▶ Text shown:
* begin *

Attribution and Misattribution: On Computational Linguistics, Heresy and Journalism

Attribution and Misattribution: On Computational Linguistics, Heresy and Journalism
by Moshe Koppel

Prof. Moshe Koppel is on the faculty of the Computer Science Department at Bar-Ilan University. He has published extensively on authorship attribution, as well as on a diverse array of topics of Jewish and scientific interest.

A few days ago, newspaper readers from New Jersey to New Zealand read about new computer software that “sheds light on the authorship of the Bible”[1]. By the time the news circled back to Israel, farteitcht and farbessert, readers of Haaretz were (rather gleefully) informed that the head of the project had announced that it had been proved that the Torah was written by multiple human authors[2], just as the Bible critics had been saying all along.
I’m always skeptical about that kind of grandiose claim and this is no exception, even though the person who allegedly made the claim in this particular case happens to be me. The news reports in question refer to a recently published paper[3] in computational linguistics involving decomposition of a document into authorial components. A brief reference to application of the method to the Torah (Pentateuch) is responsible for most of the noise.
In what follows, I’ll briefly provide some background about authorship attribution research, sketch the method used in the paper, outline the main results and say a few words about what they mean. My main purpose is to explain what has actually been proved and, more crucially in this case, what has not been proved.
Authorship Attribution
One of my areas of research for over a decade has been authorship attribution, the use of automated statistical methods to identify or profile the author of a given text. For example, we can determine, with varying degrees of accuracy, the age, gender and native language of the author of a text[4]. Under certain conditions, we can determine, with varying degrees of certainty, if two texts were written by the same person[5]. Some of this work has been applied to topics of particular interest to students of Jewish texts, such as strong evidence that the collection of responsa Torah Lishmah was written by Ben Ish Chai[6] (although he often quoted the work as if it were written by someone else) and that all of the letters in Genizat Harson are forgeries[7].

* end *

▶ Exercise objective:
Quote the article on authorship attribution word for word, starting with "In what follows, I’ll" and going on through "not been proved.".

▶ Data:
* begin *

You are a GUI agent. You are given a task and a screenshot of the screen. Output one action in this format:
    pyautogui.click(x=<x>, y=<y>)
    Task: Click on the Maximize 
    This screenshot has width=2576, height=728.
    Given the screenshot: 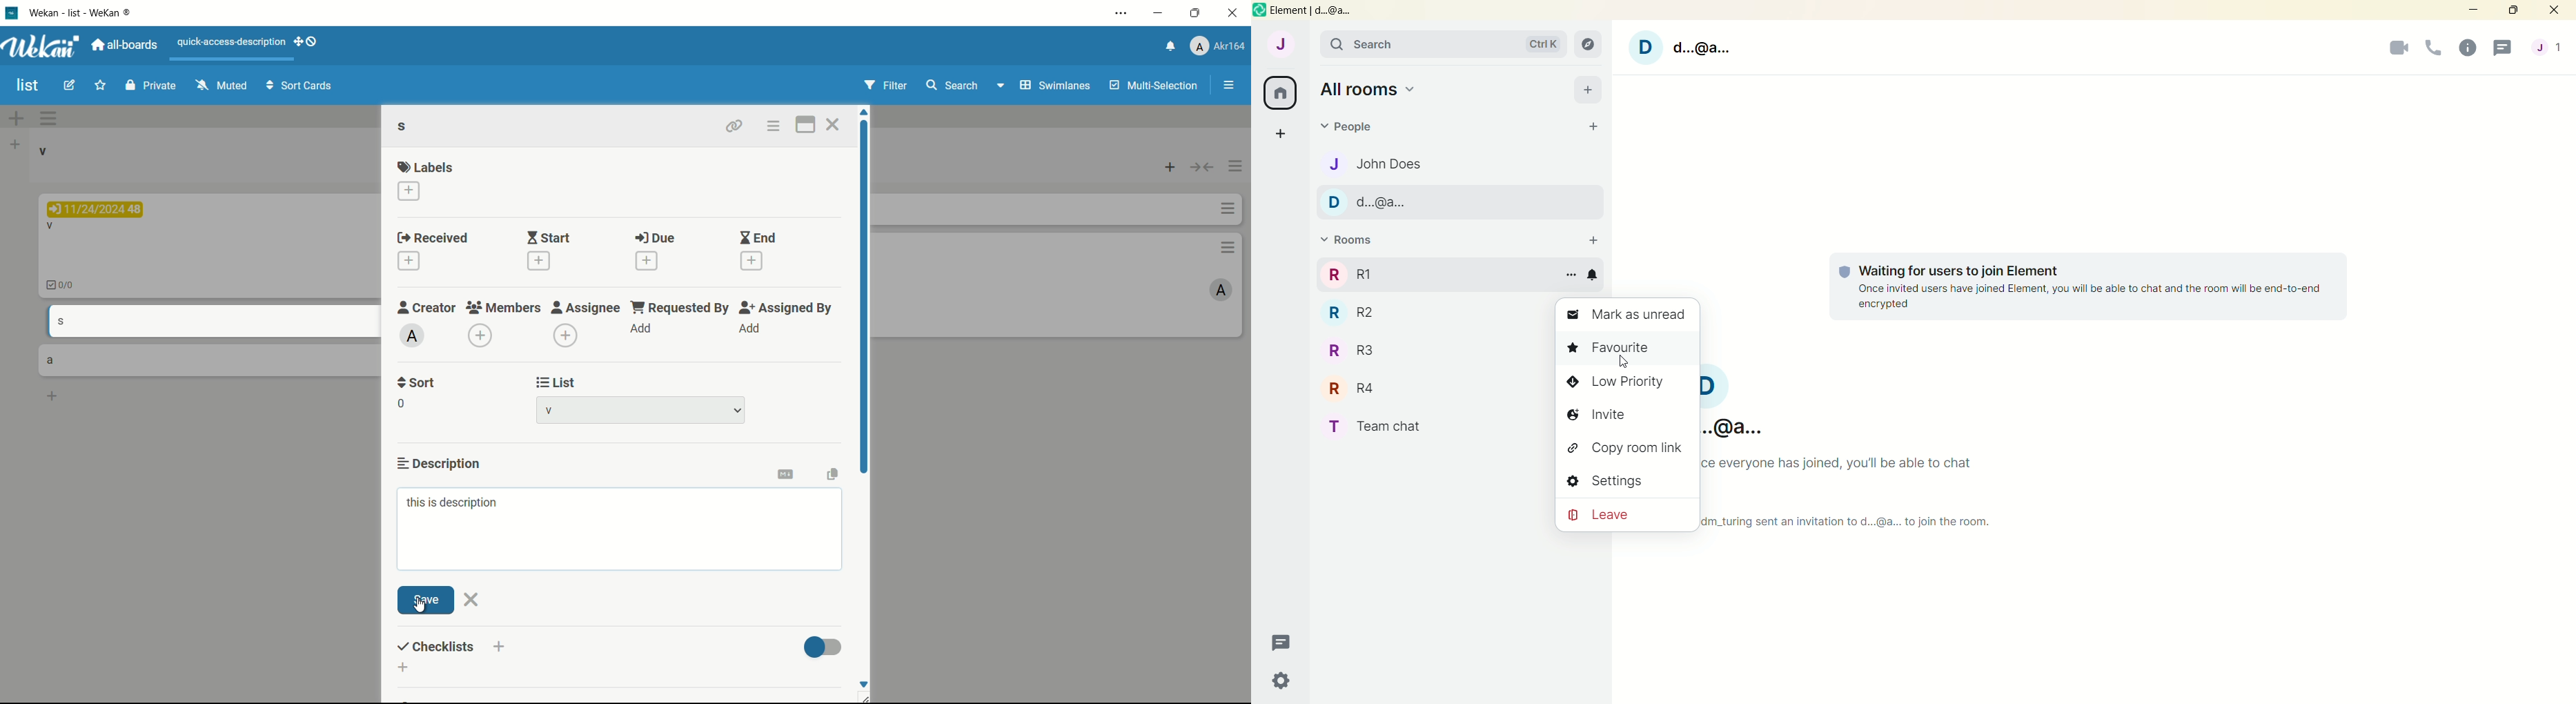 What is the action you would take?
    pyautogui.click(x=2511, y=12)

* end *

▶ Written response:
In what follows, I’ll briefly provide some background about authorship attribution research, sketch the method used in the paper, outline the main results and say a few words about what they mean. My main purpose is to explain what has actually been proved and, more crucially in this case, what has not been proved.